▶ **PROBLEM**: Show every line of the data below that includes the word "Toggle".

Saved data entries:
-- Opening Marker --

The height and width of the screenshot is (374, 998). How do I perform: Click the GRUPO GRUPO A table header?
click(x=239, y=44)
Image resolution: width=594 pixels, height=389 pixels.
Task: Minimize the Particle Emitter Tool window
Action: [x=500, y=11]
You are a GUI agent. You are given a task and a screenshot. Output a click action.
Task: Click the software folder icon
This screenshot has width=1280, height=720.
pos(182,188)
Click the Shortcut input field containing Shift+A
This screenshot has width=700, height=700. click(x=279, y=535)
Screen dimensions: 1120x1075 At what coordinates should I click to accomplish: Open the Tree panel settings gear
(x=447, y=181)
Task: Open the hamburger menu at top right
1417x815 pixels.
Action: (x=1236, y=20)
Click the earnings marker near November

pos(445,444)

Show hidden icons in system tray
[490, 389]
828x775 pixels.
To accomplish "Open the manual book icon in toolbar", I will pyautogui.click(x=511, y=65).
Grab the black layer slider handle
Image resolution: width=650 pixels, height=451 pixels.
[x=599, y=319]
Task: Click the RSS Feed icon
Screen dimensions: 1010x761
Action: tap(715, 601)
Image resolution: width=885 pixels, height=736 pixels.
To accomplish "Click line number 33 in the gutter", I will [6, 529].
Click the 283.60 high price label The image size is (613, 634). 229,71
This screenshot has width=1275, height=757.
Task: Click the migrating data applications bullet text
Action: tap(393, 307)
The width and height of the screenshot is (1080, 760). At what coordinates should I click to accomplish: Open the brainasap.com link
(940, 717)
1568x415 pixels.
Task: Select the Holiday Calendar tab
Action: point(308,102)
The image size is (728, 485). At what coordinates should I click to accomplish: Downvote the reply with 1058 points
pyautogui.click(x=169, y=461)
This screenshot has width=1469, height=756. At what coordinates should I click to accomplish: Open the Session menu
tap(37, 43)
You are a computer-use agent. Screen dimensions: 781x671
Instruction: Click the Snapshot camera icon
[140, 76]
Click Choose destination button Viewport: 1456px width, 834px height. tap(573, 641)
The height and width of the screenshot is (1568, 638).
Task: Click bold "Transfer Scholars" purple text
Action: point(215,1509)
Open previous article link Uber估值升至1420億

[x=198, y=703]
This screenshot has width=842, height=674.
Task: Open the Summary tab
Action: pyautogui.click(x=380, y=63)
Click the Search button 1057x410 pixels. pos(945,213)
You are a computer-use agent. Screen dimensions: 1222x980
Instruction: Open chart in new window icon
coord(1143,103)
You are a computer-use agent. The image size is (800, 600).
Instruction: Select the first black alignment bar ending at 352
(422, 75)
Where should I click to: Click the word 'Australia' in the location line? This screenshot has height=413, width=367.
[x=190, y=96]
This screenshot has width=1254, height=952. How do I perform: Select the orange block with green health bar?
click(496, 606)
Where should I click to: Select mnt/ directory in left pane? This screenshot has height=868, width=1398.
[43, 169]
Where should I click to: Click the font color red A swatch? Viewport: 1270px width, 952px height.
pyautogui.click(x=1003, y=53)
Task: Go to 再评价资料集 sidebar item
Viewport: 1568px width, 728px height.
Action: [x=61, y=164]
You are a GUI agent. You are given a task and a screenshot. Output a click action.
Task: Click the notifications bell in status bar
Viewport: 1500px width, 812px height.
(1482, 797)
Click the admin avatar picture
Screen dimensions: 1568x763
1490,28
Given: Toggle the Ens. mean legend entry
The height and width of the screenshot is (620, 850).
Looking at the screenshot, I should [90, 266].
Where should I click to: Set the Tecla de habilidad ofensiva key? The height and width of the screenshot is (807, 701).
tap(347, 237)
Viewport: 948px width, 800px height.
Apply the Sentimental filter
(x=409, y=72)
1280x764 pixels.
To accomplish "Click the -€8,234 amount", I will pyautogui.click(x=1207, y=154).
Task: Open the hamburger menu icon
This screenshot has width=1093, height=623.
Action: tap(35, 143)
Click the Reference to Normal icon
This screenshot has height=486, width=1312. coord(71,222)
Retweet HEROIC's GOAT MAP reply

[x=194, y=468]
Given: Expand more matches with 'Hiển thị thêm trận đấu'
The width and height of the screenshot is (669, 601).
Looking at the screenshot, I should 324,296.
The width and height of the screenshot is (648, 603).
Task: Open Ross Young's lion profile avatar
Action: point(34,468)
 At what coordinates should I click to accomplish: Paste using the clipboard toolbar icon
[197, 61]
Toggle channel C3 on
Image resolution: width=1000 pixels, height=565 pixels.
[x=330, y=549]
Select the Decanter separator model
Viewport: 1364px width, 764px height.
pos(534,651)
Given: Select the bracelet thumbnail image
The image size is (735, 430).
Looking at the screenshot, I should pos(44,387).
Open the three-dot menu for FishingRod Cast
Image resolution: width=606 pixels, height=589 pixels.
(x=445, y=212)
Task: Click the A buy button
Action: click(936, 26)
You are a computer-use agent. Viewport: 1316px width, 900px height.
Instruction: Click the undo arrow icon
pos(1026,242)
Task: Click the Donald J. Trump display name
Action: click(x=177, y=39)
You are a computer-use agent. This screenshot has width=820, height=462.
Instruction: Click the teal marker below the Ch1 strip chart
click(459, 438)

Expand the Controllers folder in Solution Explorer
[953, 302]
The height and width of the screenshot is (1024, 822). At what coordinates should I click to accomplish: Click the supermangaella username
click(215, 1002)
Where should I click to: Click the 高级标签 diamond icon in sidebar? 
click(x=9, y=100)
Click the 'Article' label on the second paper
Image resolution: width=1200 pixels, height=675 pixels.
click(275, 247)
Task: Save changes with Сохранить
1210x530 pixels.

-- Closing Marker --

▶ **ANSWER FOR THE TASK**:
Given: Toggle the Ens. mean legend entry
Toggle channel C3 on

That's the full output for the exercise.